- EXERCISE PROMPT: A bare count is the expected answer, namely the number of lines in the records that have the word "toolbar".

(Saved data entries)
┏━━
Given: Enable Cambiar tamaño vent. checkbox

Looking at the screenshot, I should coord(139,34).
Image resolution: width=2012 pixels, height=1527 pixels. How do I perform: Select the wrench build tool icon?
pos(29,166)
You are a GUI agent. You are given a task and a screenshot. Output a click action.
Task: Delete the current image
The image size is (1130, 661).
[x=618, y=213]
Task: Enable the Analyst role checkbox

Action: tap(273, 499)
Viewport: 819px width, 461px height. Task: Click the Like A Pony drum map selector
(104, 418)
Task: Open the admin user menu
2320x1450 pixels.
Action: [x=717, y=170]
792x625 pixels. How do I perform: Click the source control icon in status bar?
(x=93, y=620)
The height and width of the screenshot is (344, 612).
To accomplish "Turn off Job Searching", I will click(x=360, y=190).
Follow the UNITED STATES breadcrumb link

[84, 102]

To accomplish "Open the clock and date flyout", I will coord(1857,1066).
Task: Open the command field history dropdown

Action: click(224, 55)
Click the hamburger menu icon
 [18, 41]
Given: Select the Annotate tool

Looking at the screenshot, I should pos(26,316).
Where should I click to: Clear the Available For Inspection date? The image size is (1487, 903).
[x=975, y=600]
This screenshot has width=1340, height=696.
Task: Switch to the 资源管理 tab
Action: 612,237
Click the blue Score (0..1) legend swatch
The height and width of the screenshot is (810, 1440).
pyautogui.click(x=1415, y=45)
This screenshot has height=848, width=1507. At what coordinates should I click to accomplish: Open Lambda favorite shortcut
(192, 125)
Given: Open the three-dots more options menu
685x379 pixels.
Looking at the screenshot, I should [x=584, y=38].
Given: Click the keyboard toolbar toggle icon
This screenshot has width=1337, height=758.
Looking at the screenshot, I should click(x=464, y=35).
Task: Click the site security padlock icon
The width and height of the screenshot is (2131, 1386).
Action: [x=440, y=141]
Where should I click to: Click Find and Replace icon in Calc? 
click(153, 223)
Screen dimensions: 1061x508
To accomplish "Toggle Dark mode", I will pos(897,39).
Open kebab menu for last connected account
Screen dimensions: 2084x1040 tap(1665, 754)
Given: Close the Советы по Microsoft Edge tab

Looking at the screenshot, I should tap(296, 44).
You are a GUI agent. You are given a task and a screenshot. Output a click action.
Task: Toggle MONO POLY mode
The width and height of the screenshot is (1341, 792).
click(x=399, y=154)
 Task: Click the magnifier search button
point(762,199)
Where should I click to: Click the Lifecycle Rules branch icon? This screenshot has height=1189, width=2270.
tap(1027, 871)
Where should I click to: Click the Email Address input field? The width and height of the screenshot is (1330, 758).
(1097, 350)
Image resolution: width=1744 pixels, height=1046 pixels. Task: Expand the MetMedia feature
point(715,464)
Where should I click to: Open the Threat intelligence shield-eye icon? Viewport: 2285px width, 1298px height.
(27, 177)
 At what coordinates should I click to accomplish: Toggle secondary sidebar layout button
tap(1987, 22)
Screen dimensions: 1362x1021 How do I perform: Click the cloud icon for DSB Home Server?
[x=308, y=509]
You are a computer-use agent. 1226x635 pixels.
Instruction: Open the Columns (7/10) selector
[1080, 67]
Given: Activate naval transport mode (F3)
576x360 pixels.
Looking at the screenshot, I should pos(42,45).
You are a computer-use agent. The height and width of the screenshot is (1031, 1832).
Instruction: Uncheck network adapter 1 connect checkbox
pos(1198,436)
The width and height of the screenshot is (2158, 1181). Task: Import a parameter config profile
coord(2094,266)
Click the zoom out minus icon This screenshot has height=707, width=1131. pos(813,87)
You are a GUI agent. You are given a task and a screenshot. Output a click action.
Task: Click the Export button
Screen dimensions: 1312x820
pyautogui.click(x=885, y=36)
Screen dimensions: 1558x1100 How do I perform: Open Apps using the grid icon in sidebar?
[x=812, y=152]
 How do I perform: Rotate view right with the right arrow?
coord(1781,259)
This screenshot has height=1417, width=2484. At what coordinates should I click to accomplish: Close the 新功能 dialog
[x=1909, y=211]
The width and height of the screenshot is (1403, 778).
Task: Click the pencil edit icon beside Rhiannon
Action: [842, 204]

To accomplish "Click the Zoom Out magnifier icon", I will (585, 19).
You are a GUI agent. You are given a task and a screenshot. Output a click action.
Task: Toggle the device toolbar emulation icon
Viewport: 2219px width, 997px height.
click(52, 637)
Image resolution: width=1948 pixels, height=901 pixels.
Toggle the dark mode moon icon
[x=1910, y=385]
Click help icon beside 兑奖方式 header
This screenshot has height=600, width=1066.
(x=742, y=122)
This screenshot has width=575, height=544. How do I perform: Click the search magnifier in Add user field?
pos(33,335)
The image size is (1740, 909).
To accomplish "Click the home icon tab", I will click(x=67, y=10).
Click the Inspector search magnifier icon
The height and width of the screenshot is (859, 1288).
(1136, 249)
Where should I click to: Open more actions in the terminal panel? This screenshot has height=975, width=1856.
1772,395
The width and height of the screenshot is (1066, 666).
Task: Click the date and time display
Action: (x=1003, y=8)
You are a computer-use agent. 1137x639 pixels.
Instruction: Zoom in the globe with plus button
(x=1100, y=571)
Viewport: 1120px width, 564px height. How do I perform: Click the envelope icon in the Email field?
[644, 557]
┗━━
- EXPECTED ANSWER: 2